From the data that follows, set down exactly the lines from the one with "1106x599 pixels. Task: Show" through the one with "Screen dimensions: 1185x642", counting both. Pictures stay out.

Entries supplied section start

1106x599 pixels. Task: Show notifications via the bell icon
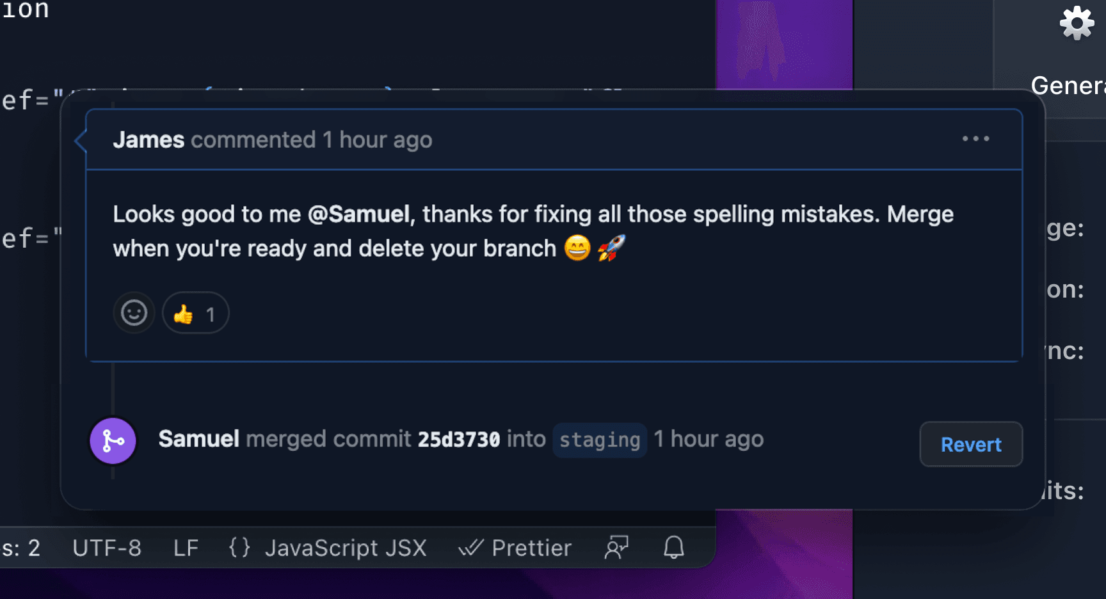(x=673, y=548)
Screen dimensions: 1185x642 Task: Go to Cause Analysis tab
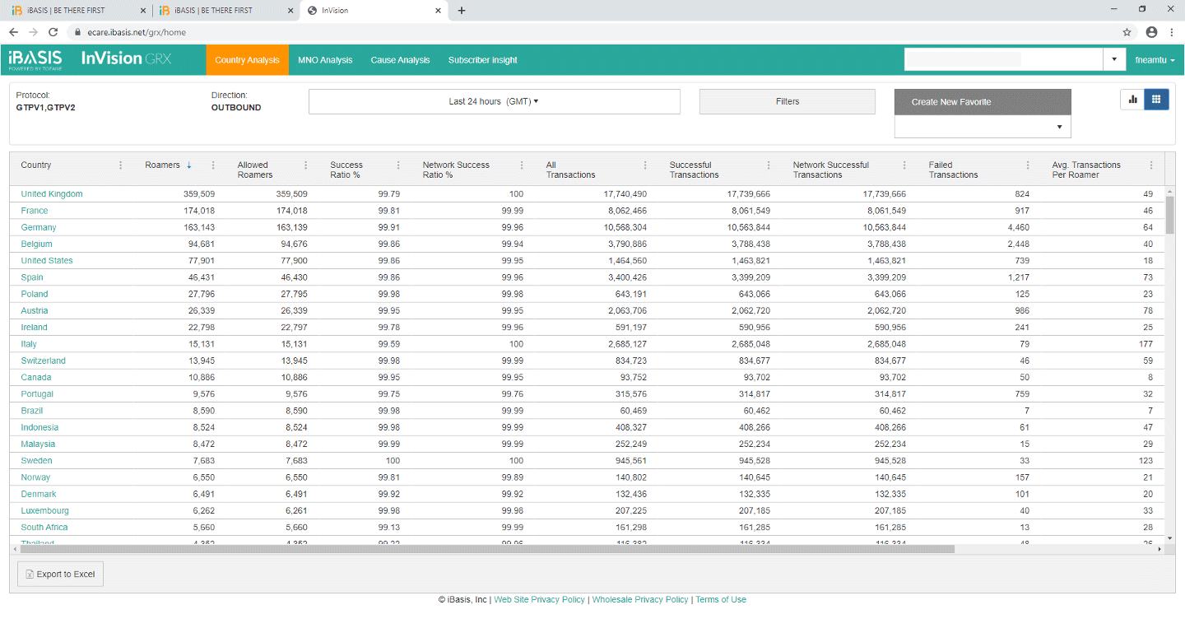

Entries supplied section end
Entries supplied section start

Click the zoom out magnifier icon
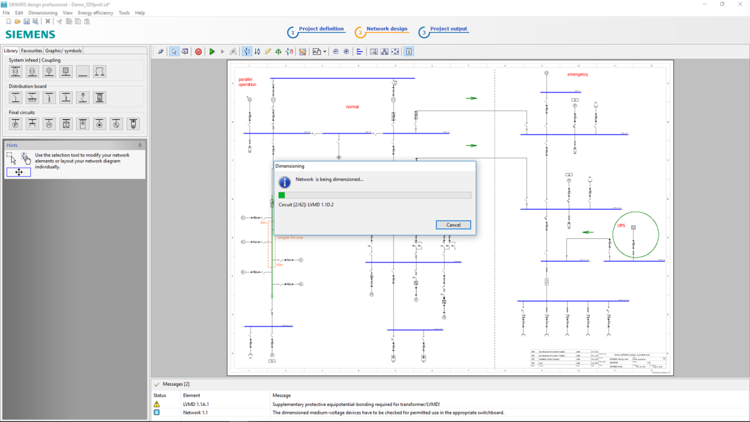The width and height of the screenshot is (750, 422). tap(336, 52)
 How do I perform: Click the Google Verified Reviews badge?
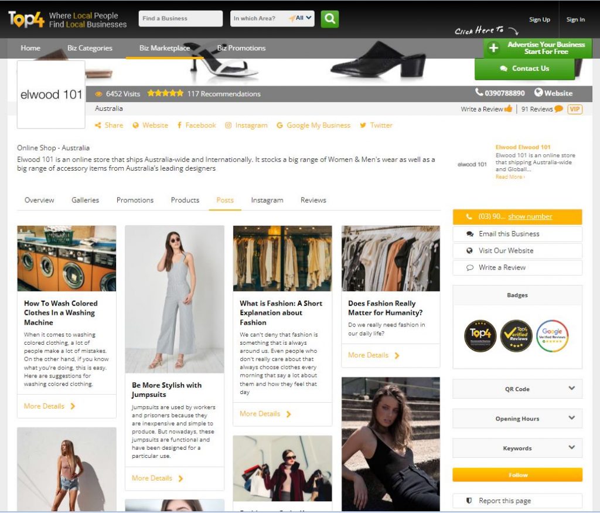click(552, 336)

Entries supplied section end

:: Result for this exercise ::
1106x599 pixels. Task: Show notifications via the bell icon
(x=673, y=548)
Screen dimensions: 1185x642 Task: Go to Cause Analysis tab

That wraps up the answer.